Naquela época, Saldanha já era desenhista amador e passava longas horas em frente ao computador, interessado pelas possibilidades da máquina. Seus pais o pressionaram a fazer faculdade de processamento de dados. A opção de estudar arte fora vetada, então, pela família. “Eles diziam que eu era jovem demais para tentar ser artista”, lembra, rindo. À época, já namorava Isabela Scarpa, então estudante de engenharia. Quando soube que, em Nova York, poderia ter acesso aos melhores cursos que uniam arte e computação gráfica, Saldanha propôs casamento e uma viagem aos Estados Unidos à namorada. “O plano era ficar seis meses. Nunca mais voltamos.”
No início, dividiam um estúdio no East Village, em Manhattan. O apartamento era de uma amiga da mãe de Isabela que, solidária ao casal, acabou por acolher a dupla por 11 anos e ajudou também a bancar o mestrado de Saldanha na School of Visual Arts. “Eu só tinha dinheiro para fazer um curso, mas os professores me encorajaram a tentar o mestrado, diziam que eu levava jeito. Não tinha dinheiro para isso, mas eles insistiram. Procurei vários amigos na época, constrangido, pedindo ajuda. Até que essa amiga disse que bancaria e sabia que, um dia, eu lhe devolveria o dinheiro. Em um ano, eu estava dando aula no curso em que tinha começado como aluno e já fazia o mestrado.” Em 1993, um de seus professores, o diretor Chris Wedge, convidou o brasileiro para integrar a equipe da Blue Sky como animador.
No começo, fazia apenas publicidade.
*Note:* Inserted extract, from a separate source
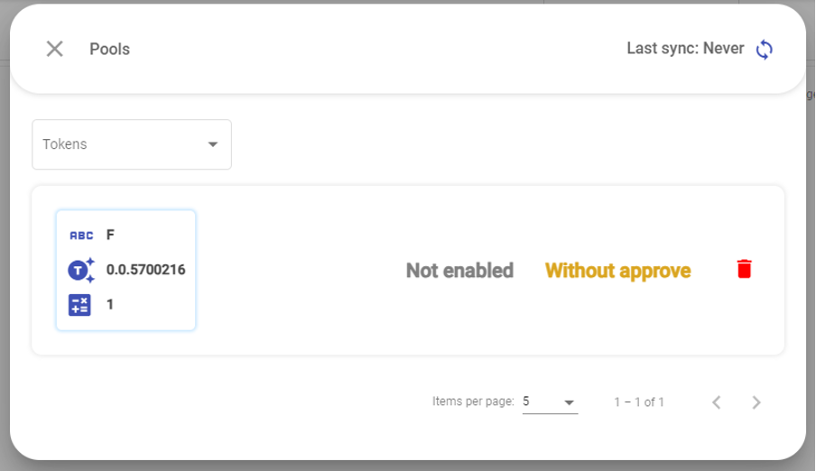Screen dimensions: 816x471
Task: Click the sync refresh icon
Action: pos(765,49)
Antes de ser comprada pela Fox Films e se tornar uma das três maiores do cinema de animação (ao lado de Disney/Pixar e DreamWorks), a Blue Sky fazia sobretudo propaganda e efeitos especiais sob encomenda para filmes. “Nova York toda estava fazendo publicidade com animação. Estava no auge daquilo. Todos queriam que uma latinha de Coca-Cola falasse, que a pílula do Advil ou um M&M se transformassem em personagens. Nós fazíamos isso. Estávamos no mercado, mas era aquela coisa: fazíamos publicidade, tratávamos com agências, e o trabalho não tinha tanto valor criativo”, lembra Saldanha.
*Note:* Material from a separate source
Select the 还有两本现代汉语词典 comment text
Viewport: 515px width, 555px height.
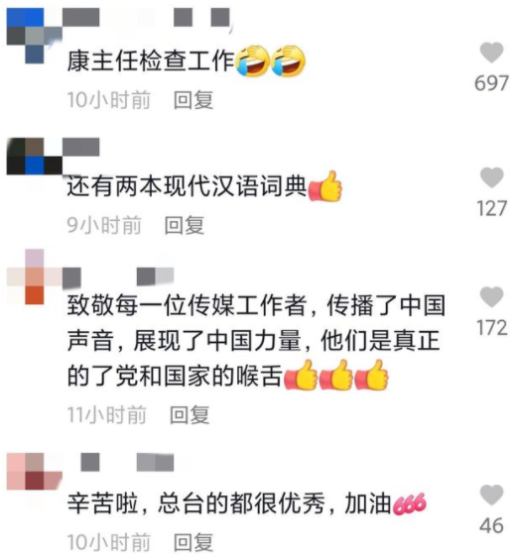point(187,186)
Os menos de cem funcionários da empresa conseguiram se organizar para deixar com que Chris Wedge tocasse “Bunny”, que ganhou o Oscar de curta-metragem de animação em 1998 e chamou a atenção para a Blue Sky. “O ‘Bunny’ foi um projeto coletivo, embora a direção e a concepção sejam do Chris. Todo mundo trabalhou no filme. Se você tinha um tempo, passava lá e modelava alguma coisa. A empresa tinha umas 70, 80 pessoas. Levamos dois anos para fazer um filme de oito minutos!”
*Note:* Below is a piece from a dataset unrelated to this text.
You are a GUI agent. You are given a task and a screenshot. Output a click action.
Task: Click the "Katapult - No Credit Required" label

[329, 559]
Atualmente, segue Saldanha, a tecnologia se desenvolveu de forma a agilizar o processo, mas não tanto. São necessários dois anos para finalizar e lançar um longa de animação. O desenvolvimento de “Ferdinando, o Touro”, por exemplo, está ainda no início. Há centenas de versões do roteiro, e um calhamaço acabara de chegar à mesa de Saldanha no dia deste encontro. Em outubro, a equipe iniciará a animação de fato, e o filme chegará aos cinemas em 2017. Até lá, o diretor deverá ter a resposta sobre uma terceira edição de “Rio”, sonhada por ele, mas em negociação com a Fox.
Carregar os projetos para o Brasil e desenvolvê-los no país é algo impensado. Para Saldanha, o país está distante de ter o fluxo de produções necessário para manter um estúdio. “A animação exige uma estrutura de longo prazo. Não é só montar uma equipe e fazer um filme. Quando você monta uma equipe, você tem que ter mais um projeto preparado, caso contrário a equipe vai se desfazer e você vai ter que começar tudo de novo. A estrutura temporária não funciona. Fazer uma tendinha para montar um estúdio não dá. Tem que se pensar a longo prazo”, explica o diretor.
Outro empecilho, completa, é o custo. Um filme convencional pode sair “barato” para os padrões de Hollywood, algo em torno de US$ 10 milhões. Já uma animação em 3D, segundo Saldanha, tem orçamento em torno de US$ 100 milhões. “Não tem como fazer 3D com pouco dinheiro. A qualidade sofre”, diz, taxativo, antes de ser interrompido por uma ligação. É tempo de voltar ao estúdio. Ele pede à garçonete que embrulhe as duas fatias de pizza de pepperoni que restaram na mesa. “Para aquele lanchinho das cinco da tarde, sabe?”
A paisagem no caminho de volta ao estúdio é branca. Os lagos estão congelados e a neve cobre os parques que rodeiam a estrada. Enquanto dirige, Saldanha diz ter saudade do clima tropical. Está cansado dos invernos rigorosos do país que escolheu para viver. “A gente vai ficando mais velho e vai achando mais chato o inverno. Eu entendo por que as pessoas se aposentam e vão para a Flórida. Antigamente, o clima não me incomodava, mas agora acho que é muito tempo com frio, tempo fechado, neve, falta de sol? E é difícil morar fora tendo família no Brasil”, pondera.
Por outro lado, os planos de volta estão fora de cogitação. “No início, éramos só eu e minha mulher, agora tem as crianças. Ficávamos sempre falando em voltar, mas nunca tive nem tempo para pensar, porque as coisas sempre foram acontecendo muito rapidamente, uma em seguida da outra. Nunca tive uma pausa, nunca falei: ‘Ah, esse ano não rolou nada, vamos pensar em voltar’. Não. Eu comecei a fazer o cursinho; quando era para voltar, comecei o mestrado; quando terminei, já tinha emprego e não parei mais. Pensava em voltar para o Brasil por questões emocionais, nunca por questões de trabalho ou financeiras. Mas vivo o melhor dos mundos, ou seja, tenho condições financeiras de ir e vir quando quiser e, ao mesmo tempo, fazer uma coisa que eu gosto muito, que é meu trabalho, e é aqui, nos Estados Unidos. O mundo ficou pequeno, entende?”